DOCUMENT PASSAGE -
Death and funeral rituals in Zimbabwe are deeply rooted in the cultural beliefs, traditions, and indigenous religions of the continent. They are guided by the country’s view of existence after death and the power and role of the deceased ancestor. Rituals evolved through the infusion of Christianity, Islam and modern changes, but traditional themes survive in Zimbabwe and among people of Zimbabwean descent in the United Kingdom. In Zimbabwe’s cultural belief rituals are to ensure that the deceased is properly put to rest so his spirit is at peace and he can take his place among the protective ancestors. Rituals are as much a celebration of the role of the dead as it is the mourning of his departure.
by Dr Masimba Mavaza

With this background Zimbabweans in the U.K. find themselves between the two evils. It is very much Zimbabwean thing to repatriate the body of your beloved back home for a proper snd sure funeral. There will be no closure if the burial is not done back home in Zimbabwe. Death and funerals offer a context that draws very interesting customary signals that define death, the dead and management of death. Death will show that there is a reconfiguration of identities in societies as they participate and respond to the funeral ritual in Zimbabwe.

In Zimbabwe’s common belief there exists an attempt to demarcate the dead from the living without necessarily questioning cultural belief systems as well as connections to the world of the dead who are culturally assumed to have assumed power of the spiritual. So the cultural belief about the dead shows the way the burial must be done.

Death is a serious business and the dead are so much respected and it is the way it has always been. Zimbabwean culture believes that the right” burial ensures that the ancestor doesn’t remain to haunt and exert power over the living, but instead rests in peace and protects the family.

GOAL 1 -
Answer these about the passage on Zimbabwean funeral rituals:
(a) Besides modern changes, which two religions does it say have shaped the rituals?
(b) Where must the burial take place for there to be closure?
(c) What does the right burial let the ancestor do instead of haunting the living?
GOAL 2 -
Please print the part of the passage on Zimbabwean funeral rituals starting with "Death is a serious" and going on through "protects the family.".

DATA EXTRACT -
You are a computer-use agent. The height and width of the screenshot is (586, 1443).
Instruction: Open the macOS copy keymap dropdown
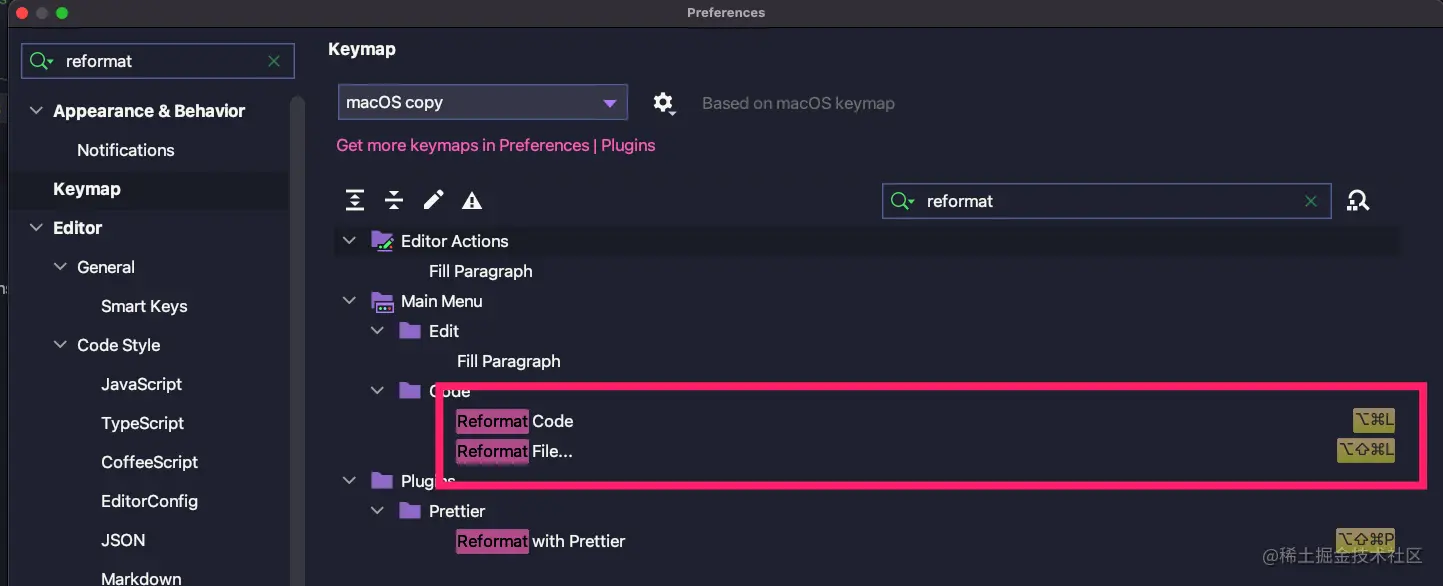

WRITTEN RESPONSE 1 -
(a) Christianity and Islam
(b) Back home in Zimbabwe
(c) Rest in peace and protect the family

WRITTEN RESPONSE 2 -
Death is a serious business and the dead are so much respected and it is the way it has always been. Zimbabwean culture believes that the right” burial ensures that the ancestor doesn’t remain to haunt and exert power over the living, but instead rests in peace and protects the family.